## Document segment
______________________________

I was in good company. Wilkomirski would go on to win the Prix de Mémoire de la Shoah in Paris and a National Jewish Book Award in NYC, where he beat out Elie Wiesel and Alfred Kazin. Also blurbing the book alongside me was biographer and investigative journalist Gitta Sereny, who attended the Nuremberg trials and wrote perhaps the definitive bio of Albert Speer.
Today, Wilkomirski cleaves unswerving to his story, unbudged by physical evidence. If the guy was attempting to defraud us, Gourevitch claimed, he did the worst job in history, for clues abounded. Wilkomirski sounds more deranged than like a conscious fake.
In one of my most depressing exercises in public naïveté, I’ve handed out to classes two unidentified chapters from two Holocaust memoirs—one Primo Levi’s agonizingly true Survival at Auschwitz, one Wilkomirski’s. The proven fabricator gets the vast majority of votes for veracity every time.
Here are the reasons my very smart (some Ivy-educated) grad students give for taking all this in as true.
1.He’s not trying to make himself seem like a hero. (I’d disagree: he’s making himself seem like a victim, which translates into survivor, which translates into hero.)
2.Why would he lie about this? (He seems to believe his lies, according to his shrink and Gourevitch, who interviewed him.)
3.The writing has an immediacy; its first-person present tense makes it seem as if he’s reliving it, more than Levi’s more formally written piece with its emotional circumspection.
4.Lack of exposition or rhetoric shows lack of thoughtfulness and, therefore, a lack of artificiality or deceit.

______________________________

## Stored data
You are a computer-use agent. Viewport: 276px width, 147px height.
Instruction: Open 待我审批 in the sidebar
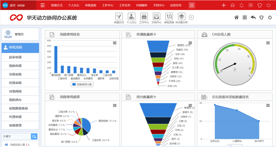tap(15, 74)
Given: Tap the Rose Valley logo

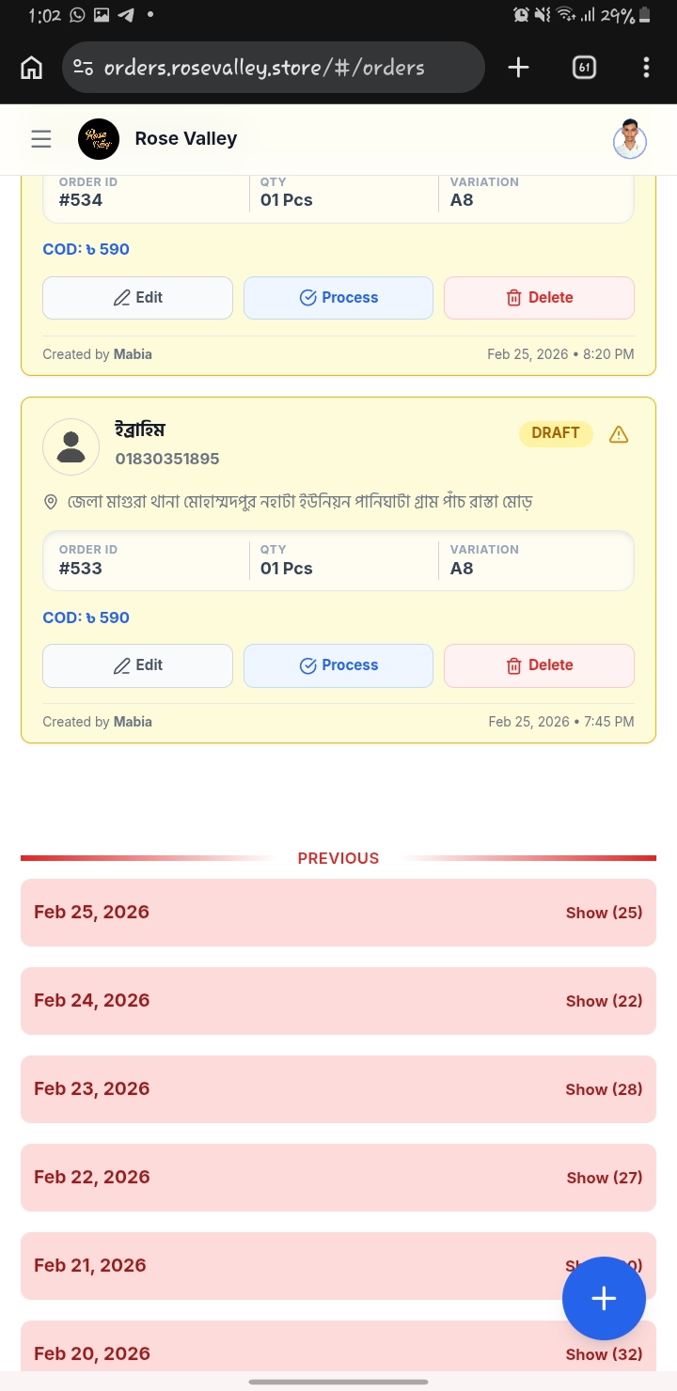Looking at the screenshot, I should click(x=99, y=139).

______________________________

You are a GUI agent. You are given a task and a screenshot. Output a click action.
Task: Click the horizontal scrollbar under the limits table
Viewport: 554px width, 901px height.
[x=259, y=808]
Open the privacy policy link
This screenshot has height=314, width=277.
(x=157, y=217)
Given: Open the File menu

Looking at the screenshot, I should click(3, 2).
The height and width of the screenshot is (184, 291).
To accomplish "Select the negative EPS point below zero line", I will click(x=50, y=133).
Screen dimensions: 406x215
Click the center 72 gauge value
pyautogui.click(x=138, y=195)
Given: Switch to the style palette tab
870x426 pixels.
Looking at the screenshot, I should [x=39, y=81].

______________________________

## What this exercise asks
#1 Return the section of the passage on the Wilkomirski memoir that begins at the words "I was in good" and stops after the words "of Albert Speer.", copied without any changes.
#2 In the passage on the Wilkomirski memoir, which two writers did Wilkomirski beat out for the National Jewish Book Award?
#3 Continue the passage on the Wilkomirski memoir from its last sentence.

## Answers for each item
#1
I was in good company. Wilkomirski would go on to win the Prix de Mémoire de la Shoah in Paris and a National Jewish Book Award in NYC, where he beat out Elie Wiesel and Alfred Kazin. Also blurbing the book alongside me was biographer and investigative journalist Gitta Sereny, who attended the Nuremberg trials and wrote perhaps the definitive bio of Albert Speer.

#2 Elie Wiesel and Alfred Kazin.

#3
5.The writing is more conversational than Levi’s—
informality equals truth to many students.
6.It’s fragmentary, like traumatic memory or a movie flashback.
7.He puts in dialogue. Whereas Levi, the real survivor, is more sparing with dialogue, Wilkomirski has long conversations.
8.Levi uses too many proper names—how could he recall them all? (I assume he’s smart, or maybe he looked some up.)
9.Levi sounds too upper-crust or smart, which makes students see him as posed; they find the informality of Wilkomirski’s writing winning. (They also have this complaint with lefty Orwell—he sounds too highbrow!)
10.What if it’s true, and we don’t believe him?
In 2008, of eighteen students, only three found Levi the more plausible; in 2012, of twenty-one students, three again found Levi more plausible. Which means to me that reasonable judgment is still losing ground.
In cheating the public, hucksters cheat themselves out of their real stories. James Frey must’ve fought to get sober before A Million Little Pieces; just not in the ways he alleged. No doubt he suffered like hell, but he somehow deluded himself that his real misery wasn’t bad enough—or maybe his real character wasn’t macho enough, or nice enough to warrant scrutiny. But any addict’s overhaul is a nightmare. Surely his true story would’ve been worth a read.
Truth is less set in stone now, more mutable. We know better than ever that people lie like crazy. They probably lied a lot before, too, but now cameras and a watchdog media seem way more adroit at catching out their lies. With the web, we’ve got more people trying to track down the adulterer or photograph the drunk celebrity who’s fallen off the wagon.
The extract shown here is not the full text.